The scale divide: competing strategies in AI drug discovery

No comments

Two approaches to AI in preclinical drug discovery are diverging, from multi-thousand GPU systems to models with only a handful of parameters, with early results raising questions about which will deliver.

shutterstock_2502153963

In March 2026, two developments occurred within the same fortnight that, taken together, expose a strategic fault line running through AI-driven preclinical drug discovery. On one side, Roche unveiled the pharmaceutical industry’s largest hybrid-cloud AI factory – 3,500 NVIDIA Blackwell graphics processing units (GPUs) deployed across the US and Europe to power Genentech’s Lab-in-the-Loop strategy¹ – while Eli Lilly inaugurated LillyPod, a 1,016-GPU SuperPOD delivering over 9,000 petaflops to train biomedical foundation models for drug discovery and development.² On the other side, a team of researchers published a paper in Nature Communications demonstrating that the fundamental biological rules of RNA base pairing can be learnt from sequences alone, using a model containing just 21 parameters.³

No structural training data, no massive compute – just twenty-one parameters. These are not simply different points on the same continuum. They represent two distinct theories of how AI should engage with the molecular complexity of preclinical discovery – and the drug discovery community has not yet reckoned with the implications of their divergence.

The scale thesis has dominated infrastructure investment throughout 2025 and into 2026. Evo 2, Arc Institute’s genomic foundation model published in Nature, was trained on 9 trillion DNA base pairs with 40 billion parameters to predict functional impacts of genetic variation – including zero-shot BRCA1 variant pathogenicity – across all domains of life.⁴ CellVQ, a single-cell foundation model, deploys 500 million parameters across 68 million cells to learn cell-state representations and build knowledge graphs for biological discovery.⁵ scLong pushes to a billion parameters across all 28,000 human genes to capture long-range regulatory dependencies that conventional models miss.⁶

The logic is clear: drug discovery requires navigating vast chemical and biological spaces, data is increasingly abundant and so scale wins.

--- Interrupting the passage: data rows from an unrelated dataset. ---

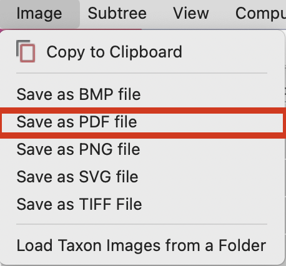Open the View menu

click(x=191, y=14)
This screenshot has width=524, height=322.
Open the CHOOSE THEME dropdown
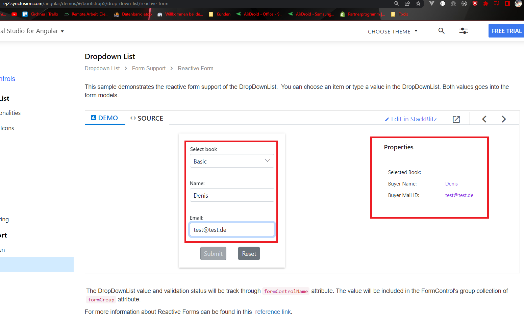(393, 31)
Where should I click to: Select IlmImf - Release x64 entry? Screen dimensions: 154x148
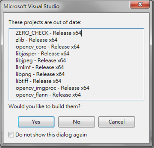click(40, 67)
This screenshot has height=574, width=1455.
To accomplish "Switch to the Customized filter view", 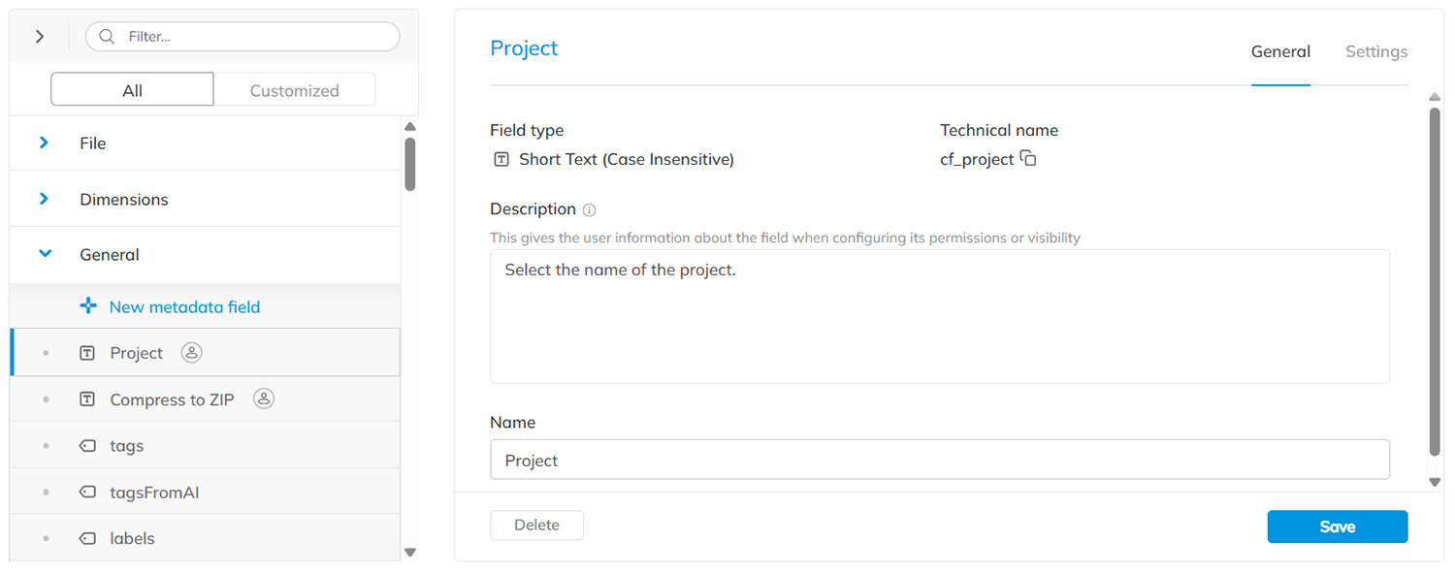I will tap(294, 89).
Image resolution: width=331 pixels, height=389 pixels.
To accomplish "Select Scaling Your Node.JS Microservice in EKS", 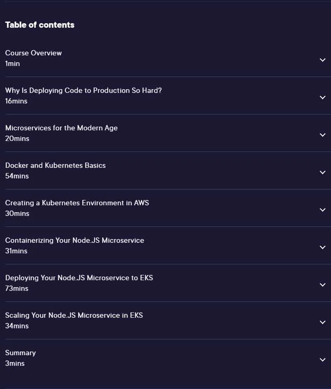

At NVIDIA GTC 2026, the Proteina-Complexa generative model was launched for structure-based protein binder design, with Novo Nordisk, Viva Biotech and Manifold Bio already using it to design and experimentally validate therapeutic candidates.⁷ The AlphaFold Protein Structure Database was simultaneously expanded by roughly 30 million AI-predicted protein complex structures through a collaboration between NVIDIA, Google DeepMind, EMBL-EBI and Seoul National University.⁷ The logic is clear: drug discovery requires navigating vast chemical and biological spaces, data is increasingly abundant and so scale wins.

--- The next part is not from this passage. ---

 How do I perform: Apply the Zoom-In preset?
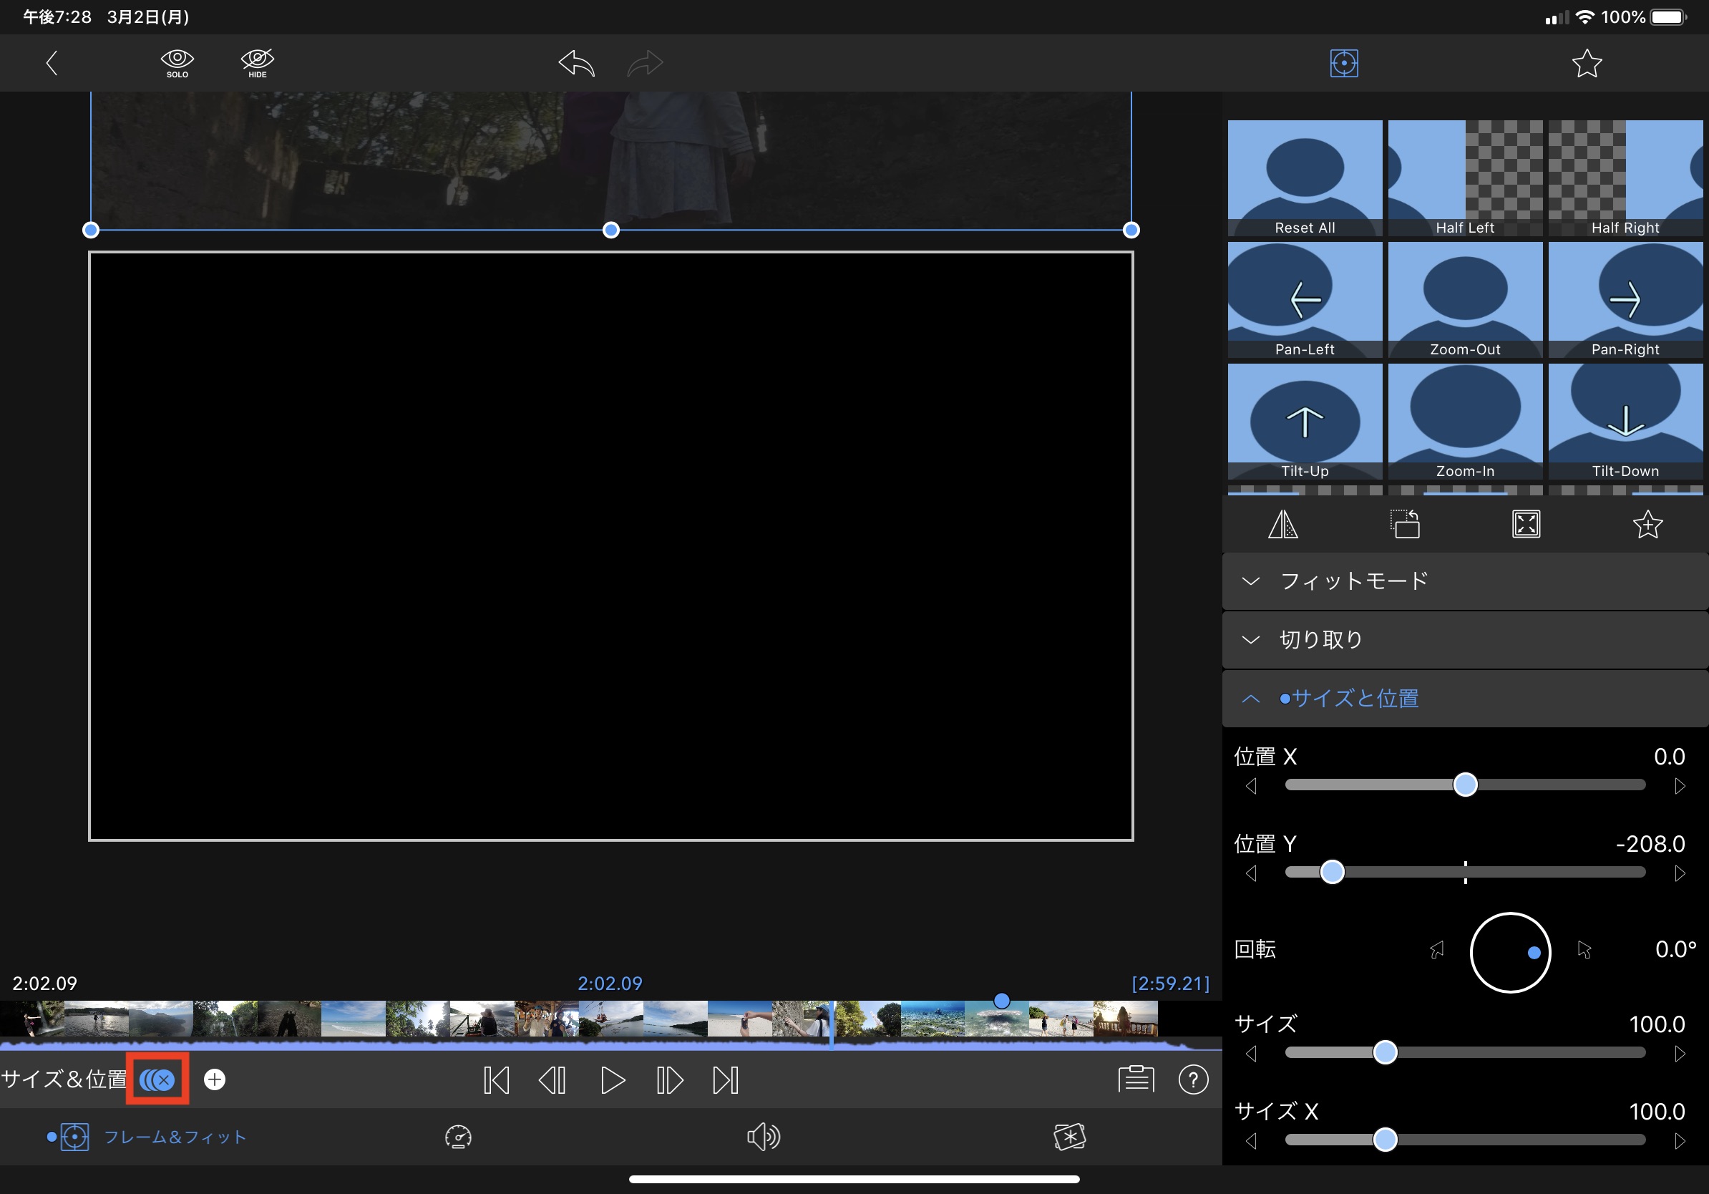[1464, 421]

The architecture thesis starts from a different premise: that biological systems contain deep structural regularities and a model encoding those regularities as inductive biases can achieve competitive performance with dramatically fewer parameters. The 21-parameter RNA result is the sharpest illustration, but it is not isolated. EPInformer, also published in Nature Communications in March 2026, outperforms existing methods at predicting enhancer-gene regulatory interactions – a core task in target identification – with only 0.4 million parameters.⁸

Protein2PAM, published in Nature Biotechnology by Profluent, uses an evolution-informed protein language model trained on over 45,000 CRISPR-Cas protospacer adjacent motifs (PAMs) to achieve 50-fold improvements in Cas9 enzyme cleavage activity through computational evolution, without any laboratory screening or structural modelling.⁹ These preclinical tools deliver experimentally confirmed results at a fraction of the compute cost of foundation model approaches.

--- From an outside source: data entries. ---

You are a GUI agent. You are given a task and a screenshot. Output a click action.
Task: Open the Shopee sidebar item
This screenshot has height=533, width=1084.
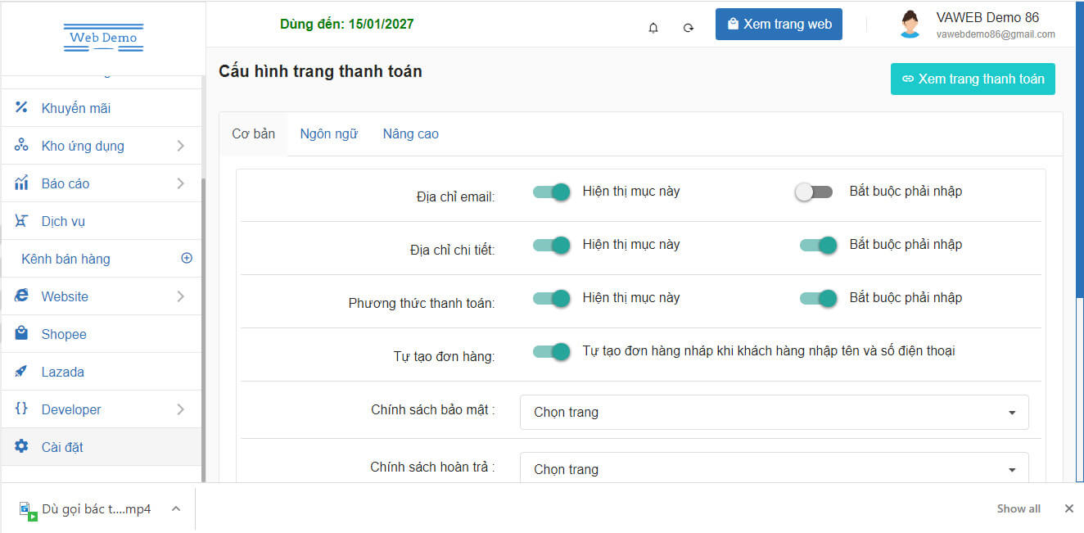coord(64,334)
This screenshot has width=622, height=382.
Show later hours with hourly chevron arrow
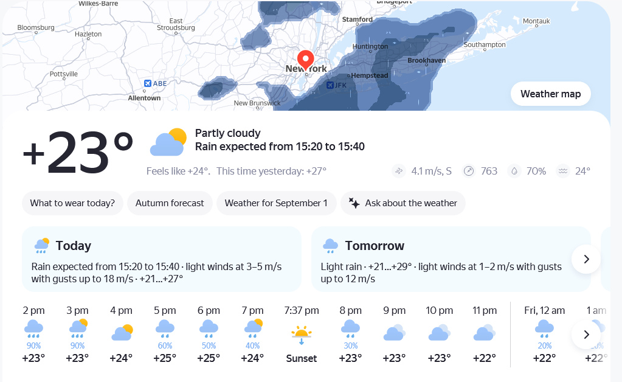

The economic dimension of this divergence deserves closer examination. Tudor Oprea, CEO of Expert Systems, provided a rare quantitative framing at Bio-IT World in March 2026: generative AI is now running an estimated 10 to 20 million predictions per day across the pharmaceutical industry’s discovery pipelines, yet the field lacks a framework for valuing individual predictions.¹⁰ Oprea’s position – that a trustworthy prediction should be worth at least 5 percent of the experiment it replaces – implies that most AI output may be economically negligible if it fails to demonstrably reduce wet-lab cycles. AstraZeneca’s Predictive Insights Platform alone generates roughly a million daily predictions.^10,11 If only a fraction of these alter a downstream medicinal chemistry decision, the return on the underlying compute infrastructure requires serious scrutiny.

The field lacks a framework for valuing individual predictions.

This scrutiny is especially relevant to the discovery-stage GPU arms race. Roche’s AI factory supports Genentech’s Lab-in-the-Loop – an approach described as having been pioneered over five years.¹ Lilly’s LillyPod, meanwhile, powers the TuneLab platform, offering external biotechs federated access to proprietary discovery models built on $1 billion-worth of Lilly’s proprietary data.² Both represent serious commitments from organisations with deep discovery expertise. But the risk of infrastructure-driven reasoning – where the availability of 3,500 GPUs shapes which discovery questions get asked, rather than the underlying biology determining what compute is needed – is real and historically well-documented in technology-intensive R&D.

The risk of infrastructure-driven reasoning – where the availability of 3,500 GPUs shapes which discovery questions get asked, rather than the underlying biology determining what compute is needed – is real and historically well-documented in technology-intensive R&D.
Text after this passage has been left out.